___ Records to process ___

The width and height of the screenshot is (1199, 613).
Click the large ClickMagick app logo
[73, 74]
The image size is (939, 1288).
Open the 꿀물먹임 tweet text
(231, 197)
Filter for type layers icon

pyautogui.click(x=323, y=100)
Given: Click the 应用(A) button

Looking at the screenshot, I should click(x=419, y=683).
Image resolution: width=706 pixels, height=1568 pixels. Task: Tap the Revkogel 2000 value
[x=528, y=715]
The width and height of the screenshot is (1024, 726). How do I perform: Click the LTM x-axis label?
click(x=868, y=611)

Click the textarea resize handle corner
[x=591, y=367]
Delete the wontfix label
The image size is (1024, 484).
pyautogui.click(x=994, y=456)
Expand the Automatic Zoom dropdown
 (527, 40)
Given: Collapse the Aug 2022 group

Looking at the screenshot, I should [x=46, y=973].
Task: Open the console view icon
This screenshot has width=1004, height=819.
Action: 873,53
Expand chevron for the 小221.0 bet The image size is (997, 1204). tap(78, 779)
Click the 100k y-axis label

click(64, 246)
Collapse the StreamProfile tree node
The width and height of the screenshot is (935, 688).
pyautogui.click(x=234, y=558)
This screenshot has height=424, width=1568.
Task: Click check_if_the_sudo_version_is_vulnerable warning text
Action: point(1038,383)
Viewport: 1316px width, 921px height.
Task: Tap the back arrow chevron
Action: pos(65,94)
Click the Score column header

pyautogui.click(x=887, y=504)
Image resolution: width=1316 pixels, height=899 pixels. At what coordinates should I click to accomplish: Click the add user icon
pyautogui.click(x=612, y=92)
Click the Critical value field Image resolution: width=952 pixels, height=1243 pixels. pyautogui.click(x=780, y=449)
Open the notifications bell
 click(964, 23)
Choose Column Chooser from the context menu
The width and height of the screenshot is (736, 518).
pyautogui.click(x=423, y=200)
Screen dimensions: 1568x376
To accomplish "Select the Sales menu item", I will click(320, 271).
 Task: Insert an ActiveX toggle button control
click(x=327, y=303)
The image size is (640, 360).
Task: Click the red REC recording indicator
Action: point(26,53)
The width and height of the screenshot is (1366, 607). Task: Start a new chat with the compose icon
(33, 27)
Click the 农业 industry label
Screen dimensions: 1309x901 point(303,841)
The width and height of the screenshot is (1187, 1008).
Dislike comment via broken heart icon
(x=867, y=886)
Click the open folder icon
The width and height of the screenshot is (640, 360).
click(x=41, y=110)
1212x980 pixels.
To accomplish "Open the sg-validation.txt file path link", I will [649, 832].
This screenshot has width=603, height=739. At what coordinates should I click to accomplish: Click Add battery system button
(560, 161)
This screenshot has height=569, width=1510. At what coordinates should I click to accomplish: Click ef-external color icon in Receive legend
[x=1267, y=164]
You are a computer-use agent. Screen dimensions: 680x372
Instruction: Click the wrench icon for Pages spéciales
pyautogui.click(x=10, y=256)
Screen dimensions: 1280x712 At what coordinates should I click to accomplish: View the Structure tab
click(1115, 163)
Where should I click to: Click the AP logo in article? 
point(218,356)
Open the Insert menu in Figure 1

___

Set down the data exactly.

Answer below:
The width and height of the screenshot is (1199, 613).
Click the large ClickMagick app logo
[73, 74]
The image size is (939, 1288).
Open the 꿀물먹임 tweet text
(231, 197)
Filter for type layers icon

pyautogui.click(x=323, y=100)
Given: Click the 应用(A) button

Looking at the screenshot, I should click(x=419, y=683).
Image resolution: width=706 pixels, height=1568 pixels. Task: Tap the Revkogel 2000 value
[x=528, y=715]
The width and height of the screenshot is (1024, 726). How do I perform: Click the LTM x-axis label?
click(x=868, y=611)

Click the textarea resize handle corner
[x=591, y=367]
Delete the wontfix label
The image size is (1024, 484).
pyautogui.click(x=994, y=456)
Expand the Automatic Zoom dropdown
 (527, 40)
Given: Collapse the Aug 2022 group

Looking at the screenshot, I should [x=46, y=973].
Task: Open the console view icon
This screenshot has width=1004, height=819.
Action: 873,53
Expand chevron for the 小221.0 bet The image size is (997, 1204). tap(78, 779)
Click the 100k y-axis label

click(64, 246)
Collapse the StreamProfile tree node
The width and height of the screenshot is (935, 688).
pyautogui.click(x=234, y=558)
This screenshot has height=424, width=1568.
Task: Click check_if_the_sudo_version_is_vulnerable warning text
Action: point(1038,383)
Viewport: 1316px width, 921px height.
Task: Tap the back arrow chevron
Action: pos(65,94)
Click the Score column header

pyautogui.click(x=887, y=504)
Image resolution: width=1316 pixels, height=899 pixels. At what coordinates should I click to accomplish: Click the add user icon
pyautogui.click(x=612, y=92)
Click the Critical value field Image resolution: width=952 pixels, height=1243 pixels. pyautogui.click(x=780, y=449)
Open the notifications bell
 click(964, 23)
Choose Column Chooser from the context menu
The width and height of the screenshot is (736, 518).
pyautogui.click(x=423, y=200)
Screen dimensions: 1568x376
To accomplish "Select the Sales menu item", I will click(320, 271).
 Task: Insert an ActiveX toggle button control
click(x=327, y=303)
The image size is (640, 360).
Task: Click the red REC recording indicator
Action: point(26,53)
The width and height of the screenshot is (1366, 607). Task: Start a new chat with the compose icon
(33, 27)
Click the 农业 industry label
Screen dimensions: 1309x901 point(303,841)
The width and height of the screenshot is (1187, 1008).
Dislike comment via broken heart icon
(x=867, y=886)
Click the open folder icon
The width and height of the screenshot is (640, 360).
click(x=41, y=110)
1212x980 pixels.
To accomplish "Open the sg-validation.txt file path link", I will [649, 832].
This screenshot has width=603, height=739. At what coordinates should I click to accomplish: Click Add battery system button
(560, 161)
This screenshot has height=569, width=1510. At what coordinates should I click to accomplish: Click ef-external color icon in Receive legend
[x=1267, y=164]
You are a computer-use agent. Screen dimensions: 680x372
Instruction: Click the wrench icon for Pages spéciales
pyautogui.click(x=10, y=256)
Screen dimensions: 1280x712 At what coordinates should I click to accomplish: View the Structure tab
click(1115, 163)
Where should I click to: Click the AP logo in article? 
point(218,356)
Open the Insert menu in Figure 1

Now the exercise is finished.